Underneath the header is…

  “Richard Martinez. Special Agent.”

  Chapter Four - Maddie

  I take the card from Tyler and read it again just to make sure I’m seeing this right. Yup. DE fuckin’ A.

  And then I swing, and my little fist crashes into Ricky’s tightly-clenched jaw. And there’s this weird moment when Tyler looks at me in surprise, and Ricky looks at me in surprise, and I have to collect my thoughts so I can put into words what that punch really meant.

  But I do it. I smooth an imaginary wrinkle out of my dress, raise my chin, and say, “Eso es por mentir.”

  Ricky rubs his twice-punched jaw.

  “What?” Tyler says. “What’d you just tell him?”

  But I ignore Tyler and take another step towards Ricky. I point my finger in his face and say, “I hate liars.”

  “I get that,” he says. “I’m sorry.”

  “We spent like eleventy-billion hours together driving back to Vegas. You couldn’t tell me this then?”

  “I can’t risk talking in one of Carlos’s cars. I’m risking enough by even being here now and having the damn card on me.”
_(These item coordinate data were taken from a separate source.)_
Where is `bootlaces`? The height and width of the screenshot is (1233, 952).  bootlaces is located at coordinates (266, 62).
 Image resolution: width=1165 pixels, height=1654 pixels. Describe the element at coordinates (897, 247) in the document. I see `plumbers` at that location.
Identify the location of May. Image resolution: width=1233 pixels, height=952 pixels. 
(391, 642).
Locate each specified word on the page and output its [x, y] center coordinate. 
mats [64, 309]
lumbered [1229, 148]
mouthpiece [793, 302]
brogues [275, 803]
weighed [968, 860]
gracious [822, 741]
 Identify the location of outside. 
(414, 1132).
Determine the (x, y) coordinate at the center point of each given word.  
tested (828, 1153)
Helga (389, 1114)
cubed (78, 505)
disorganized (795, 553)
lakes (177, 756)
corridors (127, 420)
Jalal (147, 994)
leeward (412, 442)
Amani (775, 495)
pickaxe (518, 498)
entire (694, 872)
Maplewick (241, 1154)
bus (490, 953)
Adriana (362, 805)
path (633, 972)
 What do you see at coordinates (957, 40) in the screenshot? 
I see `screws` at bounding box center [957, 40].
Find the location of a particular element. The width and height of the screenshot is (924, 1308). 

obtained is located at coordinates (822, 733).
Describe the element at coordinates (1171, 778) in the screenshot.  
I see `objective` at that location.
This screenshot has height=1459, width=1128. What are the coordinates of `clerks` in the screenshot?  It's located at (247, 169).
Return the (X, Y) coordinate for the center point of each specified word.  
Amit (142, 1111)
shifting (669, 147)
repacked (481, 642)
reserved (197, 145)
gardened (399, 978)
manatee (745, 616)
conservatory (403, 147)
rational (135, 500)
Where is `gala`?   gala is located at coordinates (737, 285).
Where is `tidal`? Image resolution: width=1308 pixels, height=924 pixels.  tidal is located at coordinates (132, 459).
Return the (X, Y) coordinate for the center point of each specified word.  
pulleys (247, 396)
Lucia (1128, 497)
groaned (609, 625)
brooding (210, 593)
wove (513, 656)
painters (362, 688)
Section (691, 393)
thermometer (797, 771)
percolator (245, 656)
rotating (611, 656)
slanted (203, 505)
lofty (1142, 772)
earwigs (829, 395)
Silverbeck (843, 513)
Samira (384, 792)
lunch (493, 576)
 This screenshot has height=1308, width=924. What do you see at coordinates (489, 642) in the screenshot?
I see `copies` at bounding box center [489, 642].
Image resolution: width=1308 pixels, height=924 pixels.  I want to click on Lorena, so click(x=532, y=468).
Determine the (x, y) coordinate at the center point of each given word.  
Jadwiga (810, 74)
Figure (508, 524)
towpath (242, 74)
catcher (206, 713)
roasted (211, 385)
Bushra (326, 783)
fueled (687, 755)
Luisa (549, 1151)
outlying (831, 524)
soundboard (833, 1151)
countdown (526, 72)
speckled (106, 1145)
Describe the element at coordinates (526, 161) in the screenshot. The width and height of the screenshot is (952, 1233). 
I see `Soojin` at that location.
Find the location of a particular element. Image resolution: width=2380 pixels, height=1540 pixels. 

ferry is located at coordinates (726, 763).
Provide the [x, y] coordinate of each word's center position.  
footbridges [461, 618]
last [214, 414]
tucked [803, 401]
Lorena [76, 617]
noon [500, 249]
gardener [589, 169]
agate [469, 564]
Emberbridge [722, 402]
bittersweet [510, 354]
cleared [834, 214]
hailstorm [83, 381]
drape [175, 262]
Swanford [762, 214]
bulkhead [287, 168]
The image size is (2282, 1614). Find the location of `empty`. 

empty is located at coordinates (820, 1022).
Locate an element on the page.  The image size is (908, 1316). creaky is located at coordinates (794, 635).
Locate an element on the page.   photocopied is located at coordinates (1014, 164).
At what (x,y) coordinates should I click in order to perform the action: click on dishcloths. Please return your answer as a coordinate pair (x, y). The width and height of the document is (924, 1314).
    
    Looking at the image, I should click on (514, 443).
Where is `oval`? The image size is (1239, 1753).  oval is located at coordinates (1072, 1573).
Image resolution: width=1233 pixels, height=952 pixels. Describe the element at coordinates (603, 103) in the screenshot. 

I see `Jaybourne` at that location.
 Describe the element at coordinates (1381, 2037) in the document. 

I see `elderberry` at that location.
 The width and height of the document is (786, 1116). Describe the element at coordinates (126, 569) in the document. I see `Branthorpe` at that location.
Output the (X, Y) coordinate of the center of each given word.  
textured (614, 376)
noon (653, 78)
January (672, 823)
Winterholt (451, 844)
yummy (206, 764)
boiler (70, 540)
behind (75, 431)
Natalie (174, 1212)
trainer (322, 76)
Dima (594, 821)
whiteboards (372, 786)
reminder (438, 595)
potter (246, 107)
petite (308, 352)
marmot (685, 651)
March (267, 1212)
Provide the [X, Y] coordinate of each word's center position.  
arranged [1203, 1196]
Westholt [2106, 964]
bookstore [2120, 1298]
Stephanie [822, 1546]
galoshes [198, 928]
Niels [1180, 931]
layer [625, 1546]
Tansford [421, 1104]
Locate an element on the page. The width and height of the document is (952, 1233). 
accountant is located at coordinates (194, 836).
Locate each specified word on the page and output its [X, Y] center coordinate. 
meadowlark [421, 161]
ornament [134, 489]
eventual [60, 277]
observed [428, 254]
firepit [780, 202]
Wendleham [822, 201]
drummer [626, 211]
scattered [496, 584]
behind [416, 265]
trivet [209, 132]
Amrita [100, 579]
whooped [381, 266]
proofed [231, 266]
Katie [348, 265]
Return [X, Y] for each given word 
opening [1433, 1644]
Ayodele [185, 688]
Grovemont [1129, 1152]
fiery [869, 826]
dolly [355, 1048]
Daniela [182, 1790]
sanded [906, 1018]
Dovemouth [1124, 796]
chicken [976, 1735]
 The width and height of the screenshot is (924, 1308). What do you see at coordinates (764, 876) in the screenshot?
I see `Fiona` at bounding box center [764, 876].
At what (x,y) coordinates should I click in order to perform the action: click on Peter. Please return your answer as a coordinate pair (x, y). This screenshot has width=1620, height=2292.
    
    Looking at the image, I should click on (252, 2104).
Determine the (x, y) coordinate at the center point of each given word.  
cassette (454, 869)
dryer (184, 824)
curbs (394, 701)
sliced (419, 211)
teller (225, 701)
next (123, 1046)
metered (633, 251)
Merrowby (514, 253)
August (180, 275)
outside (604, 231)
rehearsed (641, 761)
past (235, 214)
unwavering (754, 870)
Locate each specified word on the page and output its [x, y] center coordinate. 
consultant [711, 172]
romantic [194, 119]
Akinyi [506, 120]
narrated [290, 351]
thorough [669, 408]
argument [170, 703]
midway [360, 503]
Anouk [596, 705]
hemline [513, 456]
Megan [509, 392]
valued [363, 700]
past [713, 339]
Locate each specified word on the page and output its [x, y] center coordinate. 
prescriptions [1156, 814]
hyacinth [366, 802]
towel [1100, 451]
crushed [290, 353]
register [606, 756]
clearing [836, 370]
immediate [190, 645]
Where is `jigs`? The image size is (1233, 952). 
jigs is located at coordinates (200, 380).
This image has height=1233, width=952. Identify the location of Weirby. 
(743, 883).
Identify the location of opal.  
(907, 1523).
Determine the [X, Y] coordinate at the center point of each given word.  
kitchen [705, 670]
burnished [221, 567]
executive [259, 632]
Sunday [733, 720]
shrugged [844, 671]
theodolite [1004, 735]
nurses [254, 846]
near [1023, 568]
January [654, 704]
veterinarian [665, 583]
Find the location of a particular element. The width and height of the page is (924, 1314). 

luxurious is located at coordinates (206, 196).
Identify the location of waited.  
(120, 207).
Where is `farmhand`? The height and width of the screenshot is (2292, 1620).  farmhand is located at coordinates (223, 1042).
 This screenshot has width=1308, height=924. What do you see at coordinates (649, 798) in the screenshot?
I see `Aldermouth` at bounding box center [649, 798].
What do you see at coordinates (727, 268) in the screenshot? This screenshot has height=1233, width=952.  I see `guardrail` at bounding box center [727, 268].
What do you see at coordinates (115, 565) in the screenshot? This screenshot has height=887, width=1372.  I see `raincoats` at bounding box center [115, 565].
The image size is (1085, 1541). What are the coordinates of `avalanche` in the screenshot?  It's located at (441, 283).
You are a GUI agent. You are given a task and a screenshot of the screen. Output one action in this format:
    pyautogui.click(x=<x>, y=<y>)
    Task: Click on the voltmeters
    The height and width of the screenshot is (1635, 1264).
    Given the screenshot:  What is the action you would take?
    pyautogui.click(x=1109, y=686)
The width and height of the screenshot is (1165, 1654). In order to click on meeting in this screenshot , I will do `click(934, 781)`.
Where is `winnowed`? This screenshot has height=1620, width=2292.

  “And then—” I’m so angry, I’m seeing red. “And then you threatened to kill me if I didn’t have the money in time when you dropped me off.” I swing again, but Tyler catches me by the wrist before I can make contact.

  “What?” I snap, turning my head to glare at him.

  “Why are you mad at me?” he asks.

  “I’m not mad at you,” I snap again. I walk right over to the couch, plop down, causing my dress to flounce out over the sofa cushions, and I hug a pillow to my lap. I’m so mad.

  “OK…” Tyler says. “Can we try again? Without the Spanish this time?” He points to both of us with two fingers forming a V-shape. Ricky nods. “So, OK. So, you’re a fucking DEA agent?”

  “I am. And, just so you know, nobody knows I’m here today,” says Ricky.